To configure a new Databricks Data pipeline for AWS:
  1. In the Console, select the Data Pipelines application.
    The page displays existing pipelines or, if empty, a note pointing to the documentation.
  2. In Data Pipelines, select +NEW PIPELINE.
  3. Select Databricks.
    The Configure Databricks pipeline page displays:
  4. In the Name field, enter the name of the pipeline.
    The name is used to refer to the pipeline in the UI. The name must be alphanumeric, can be 3 to 20 characters in length, and should not contain any spaces
  5. In the Authentication section, from the Cloud provider dropdown, select AWS.
  6. Select Authenticate using role to authenticate requests using the role.
    1. In the Role field, enter the name of the role assigned to the user. You must use the existing role assigned to you.
      Note: The existing role assigned to you must have the Reltio ARN role given below as part of the trust relationship. For more information, see topic Create Databricks IAM role in AWS.
    2. Select Copy to copy the default role.
      You can use this button to copy the role to add it as a trust relationship.
  7. Select Authenticate using key/secret to authenticate requests using a key and secret.
    1. In the Key field, enter the access key ID.
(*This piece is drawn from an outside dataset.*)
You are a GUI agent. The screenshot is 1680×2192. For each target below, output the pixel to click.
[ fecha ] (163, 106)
    2. In the Secret field, enter the secret access key.
  8. In the Staging Bucket Name field, enter the name of the bucket on AWS.
  9. In the Staging Bucket Region field, enter the region if the bucket region is not from the United States.
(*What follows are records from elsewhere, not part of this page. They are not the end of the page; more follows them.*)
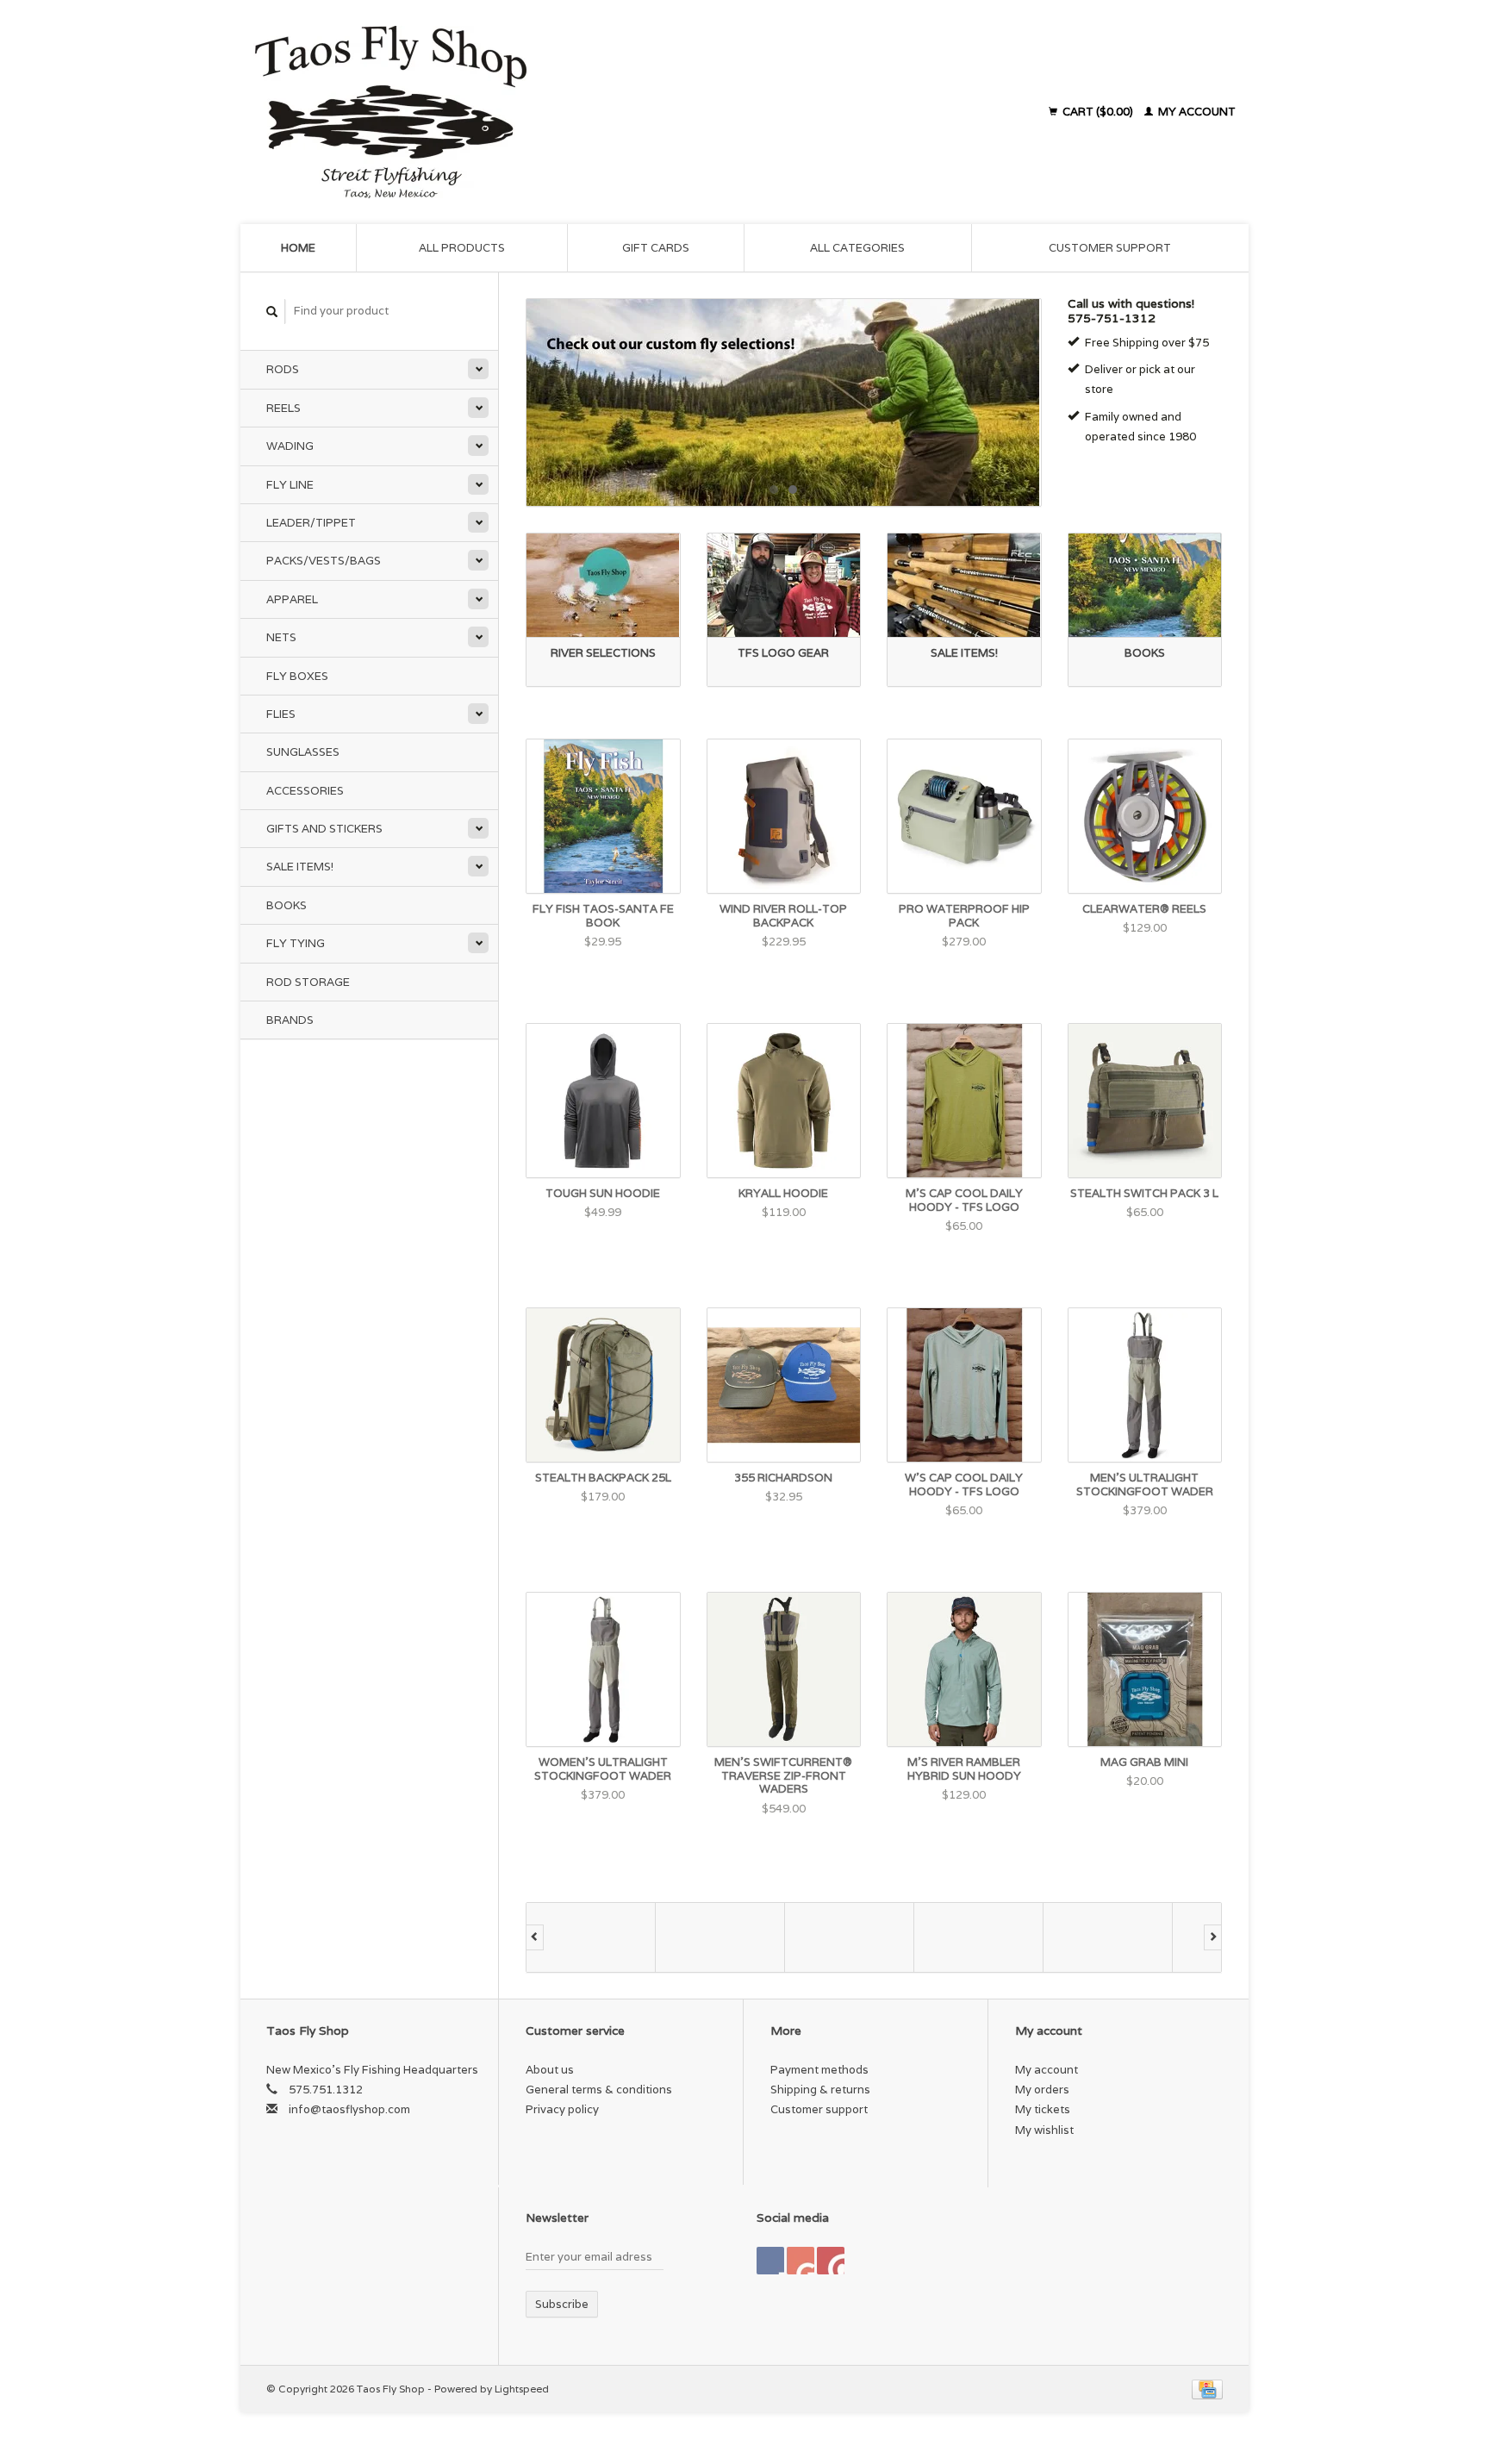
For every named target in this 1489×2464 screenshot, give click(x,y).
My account (1196, 111)
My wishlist (1044, 2130)
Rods (282, 369)
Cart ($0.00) (1098, 111)
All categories (857, 247)
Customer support (1110, 247)
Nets (281, 637)
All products (462, 247)
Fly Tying (295, 943)
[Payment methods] (1207, 2388)
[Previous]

  10. In the External ID field, enter the unique external ID to uniquely access the role.
  11. In the Target configuration section, select one of the following options for Databricks storage type.
    • If you select Unity Catalog, enter the name of the unity catalog in the Catalog name field. This catalog is where the schema is created by the Delta Live Tables pipelines.
    • If you select Hive metastore, enter the Target bucket name to store the delta tables.

    Note: Unity Catalog helps govern data and AI assets on Databricks. It enables you to seamlessly explore datasets, tables, and views within the Databricks environment. It also offers a consolidated view of all available data assets, simplifying data discovery and querying. Hive Metastore (HMS) is a central repository of metadata for Hive tables and partitions in a relational database.
  12. In the Databricks configuration section, enter these details:
    1. In the Host URL field, enter the Databricks host URL.
    2. Specify the number of cluster workers for the DLT pipeline to run.
      You can either enter the range of minimum and maximum clusters workers in the editable fields provided or drag the range slider to indicate the minimum and maximum clusters. Note that the slider and numbers in the editable field changes accordingly.
    3. Select the Run continuously checkbox if the DLT pipeline must run continuously and process new files instantly, instead of waiting for you to trigger the process.
    4. In the Databricks token field, enter the number of tokens required.
    5. Select the DTL File Notification checkbox to receive a notification when new files are added to the specified location/directory.
    6. In the Query URL field, enter the URL of the AWS queue that the DLT pipeline reads to process new files in the staging bucket.
    7. In the Instance profile ARN field, enter the unique ID used in AWS for an IAM role associated with an EC2 instance.
    8. In the AWS role ARN field, enter the Amazon Resource Name of the desired IAM role.
    9. In the External ID field, enter the unique external ID to uniquely access the role.
  13. In the Data delivery options section, enter these details:
    1. From the Attribute format dropdown, select the format of the stored attribute, which can be Standard, Flatten, or Flatten single value.
    2. Select the Storage format to store data, which can be JSON or Columns.
    3. Select the Transmit OV values only checkbox to sync only the operational values to Databricks.
    4. Select the Serialize the initial sources in crosswalks checkbox to send initial sources in crosswalks.
  14. Select Save & Create at the top of the page to save and create the Databricks pipeline for AWS.